店はそこそこ席が埋まっていて、2人はカウンター席に案内された。すぐに出された冷たいお手拭きが気持ちいい。
「教育大のコンサート面白かった、卒業生代表してるわファンから掛け声かかるわって、おまえ何なの?」
何なのと言われても困るのだが。塚山はオープンキャンパスの日、ちゃっかり会場に潜りこんでいたらしい。
「羨ましいって意味ですか?」
「いやぁ、そうなんだろうか」
「とりあえず観に来てくれてありがとう、塚山の大学だったら、人選大変だもんな」
2人で小さく笑った。塚山は仕切り直すように訊いてくる。
「片山は学校始まるまでこっちにいるんだろ?」
「いや、明々後日帰る……あ、ビール2つお願いします」
塚山に答えつつ、三喜雄は素早く飲み物を頼んだ。塚山は、三喜雄の意外な返事に驚く顔になった。
「どういう風の吹き回し? 東京嫌いのおまえが」
「10月からいろいろ本番始まるし、実家でのんびりし過ぎるとまずいかなと」
「おおっ、プロの歌手らしくなってきたな」
塚山の意見に同意する要素はほとんど無い。家にはキーボードしか無く、夜に練習しづらいのは学生時代から変わらないので、帰省する度にいつ東京に戻ろうか、迷うのだ。今回は、早く戻る方に傾いただけのことである。
「まあ、あまり帰省してると家主に心配されそうだから……」
三喜雄がぼそっと呟いた時、ちょうどビールがやってきた。軽くジョッキをぶつけ合う。
「そうだ、何で藤巻先生とこ行くことにした?」
三喜雄はさっき自分を煩わせたもやもやをすっきりさせたくて、塚山に尋ねる。彼はビールを3分の1ほど一気に飲んで、おやじのように満足げに息をついた。
「何でって、ソロコンのプログラムがアリアばっかりだと、聴いてるほうも飽きるかなって……それで歌曲を誰にレッスンしてもらおうとなったら、藤巻先生しか思いつかなかった」
「直接凸ったのか」
三喜雄の問いに、うん、と塚山は悪びれずに答える。藤巻は音楽以外のことではそんなに厳しい人ではないので、唐突な塚山の訪問を許したのだろう。少なくとも、三喜雄にはそんな大胆な真似はできない。

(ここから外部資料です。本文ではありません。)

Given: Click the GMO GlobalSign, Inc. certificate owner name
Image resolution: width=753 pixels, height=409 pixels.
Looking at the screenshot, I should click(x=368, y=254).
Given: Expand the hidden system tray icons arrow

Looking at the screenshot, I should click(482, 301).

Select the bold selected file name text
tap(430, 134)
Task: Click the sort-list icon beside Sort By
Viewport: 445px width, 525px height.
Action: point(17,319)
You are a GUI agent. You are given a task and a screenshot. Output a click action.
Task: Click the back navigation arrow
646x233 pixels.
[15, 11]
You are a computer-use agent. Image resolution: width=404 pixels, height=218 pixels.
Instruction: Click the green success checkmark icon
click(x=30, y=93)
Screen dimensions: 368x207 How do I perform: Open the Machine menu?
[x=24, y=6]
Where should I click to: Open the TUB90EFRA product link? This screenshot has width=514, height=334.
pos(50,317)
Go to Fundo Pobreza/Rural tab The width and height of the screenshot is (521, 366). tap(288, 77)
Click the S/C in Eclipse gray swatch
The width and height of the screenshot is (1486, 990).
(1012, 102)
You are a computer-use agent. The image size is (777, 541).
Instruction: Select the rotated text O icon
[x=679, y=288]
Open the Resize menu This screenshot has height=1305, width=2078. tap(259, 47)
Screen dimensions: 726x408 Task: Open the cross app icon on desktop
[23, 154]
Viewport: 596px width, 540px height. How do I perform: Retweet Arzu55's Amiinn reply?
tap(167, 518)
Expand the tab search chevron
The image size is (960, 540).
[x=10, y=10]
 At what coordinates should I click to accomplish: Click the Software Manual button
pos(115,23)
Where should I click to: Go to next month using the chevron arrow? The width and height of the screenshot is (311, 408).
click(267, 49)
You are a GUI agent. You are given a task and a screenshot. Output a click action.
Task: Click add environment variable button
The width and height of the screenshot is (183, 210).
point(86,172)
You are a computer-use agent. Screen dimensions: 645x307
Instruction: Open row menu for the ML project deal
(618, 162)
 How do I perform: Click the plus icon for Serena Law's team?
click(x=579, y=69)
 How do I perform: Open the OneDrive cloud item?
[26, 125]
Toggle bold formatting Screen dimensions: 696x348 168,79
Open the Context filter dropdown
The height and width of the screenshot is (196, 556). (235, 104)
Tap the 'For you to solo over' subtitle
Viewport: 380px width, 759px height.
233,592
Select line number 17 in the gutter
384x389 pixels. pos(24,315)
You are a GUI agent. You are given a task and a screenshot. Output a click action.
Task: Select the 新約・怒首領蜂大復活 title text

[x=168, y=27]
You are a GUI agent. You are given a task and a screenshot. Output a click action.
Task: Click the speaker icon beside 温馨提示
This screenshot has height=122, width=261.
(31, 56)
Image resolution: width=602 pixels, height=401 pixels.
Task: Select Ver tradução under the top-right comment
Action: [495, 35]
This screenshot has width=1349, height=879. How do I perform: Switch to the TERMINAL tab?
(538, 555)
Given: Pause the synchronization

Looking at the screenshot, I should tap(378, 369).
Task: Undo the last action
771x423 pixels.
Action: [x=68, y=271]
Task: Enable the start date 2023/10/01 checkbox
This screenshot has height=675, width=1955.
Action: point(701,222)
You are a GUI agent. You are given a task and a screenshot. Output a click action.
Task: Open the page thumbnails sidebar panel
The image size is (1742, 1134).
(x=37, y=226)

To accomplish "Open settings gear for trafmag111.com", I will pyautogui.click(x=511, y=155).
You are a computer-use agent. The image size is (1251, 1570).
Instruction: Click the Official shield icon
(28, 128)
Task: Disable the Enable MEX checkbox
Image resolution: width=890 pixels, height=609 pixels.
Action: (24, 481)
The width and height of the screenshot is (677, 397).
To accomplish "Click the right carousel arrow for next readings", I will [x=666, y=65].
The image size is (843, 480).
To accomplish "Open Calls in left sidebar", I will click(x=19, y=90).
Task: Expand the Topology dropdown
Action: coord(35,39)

枝豆とスライスしたトマトが来て、塚山は割り箸を2膳取った。
「いや、おまえに繋いでもらおうと思ったんだよ? でも俺なんか紹介すんの嫌だろ?」
割り箸を受け取りながら、微妙なところだと三喜雄は思う。
「うーん、黙ってレッスン行ってるのも何か嫌だったな」
「ちょっとは否定しろよ……藤巻先生から聞いてると思ってた」
「先生が全く同じこと言ってた」
すると塚山は、いひひ、と笑う。
「藤巻先生ん家で会った時の片山の顔……ちょっとざまぁ感あったわ」
トマトを口に入れた三喜雄は、今度こそムカッとした。甘酸っぱい野菜を飲み下してから、塚山をじっとり睨みつけた。
「そうだとも、藤巻先生は俺の先生なんだからな、勝手に接触するな」
塚山は芝居がかって声を裏返す。
「ひょええぇ、独占欲丸出しで怖い兄弟子だぁ」
「おまえなんか弟弟子だと認めない」
どさくさに紛れて本音を吐くと、妙に胸の中がすっとした。一応塚山に対してフォローしておく。
「まあそれは冗談として」
「冗談じゃないだろ?」
「うるさいぞ……ただ7月のコンサートの日本歌曲は、良かったと思う」
三喜雄の言葉に、塚山は枝豆を摘んだまま一瞬静止した。そしてにまっと笑った。
「そうか、必死こいた甲斐があったな……これからも歌曲だけまったり見てもらおうと思ってるんだ、藤巻先生に接触する許可ください」
三喜雄も枝豆を摘む。
「許可も何も……俺がどうこう言うことじゃないし」
まだ少し腹立たしい感じはするが、学生時代から歌曲が嫌いで逃げ回っていた塚山が、継続して練習しようとしているのは、いいことだと思う。彼は自分が歌って楽しくない曲は歌わないので、これまで面白くなかった歌曲に何か見出したのかもしれなかった。
「片山は先生の奥様とは話す? よな?」
塚山に訊かれて、三喜雄は黙って頷く。レッスンの後にどくだみ茶のお礼かたがた、藤巻に妙子の容体を尋ねると、前回の三喜雄のレッスンの後、病院に戻り落ち着いているという。彼女も自分も覚悟はできているけれど、三喜雄くんの気持ちを乱すことになるのが申し訳ないなどと師から言われてしまい、涙が出そうだった。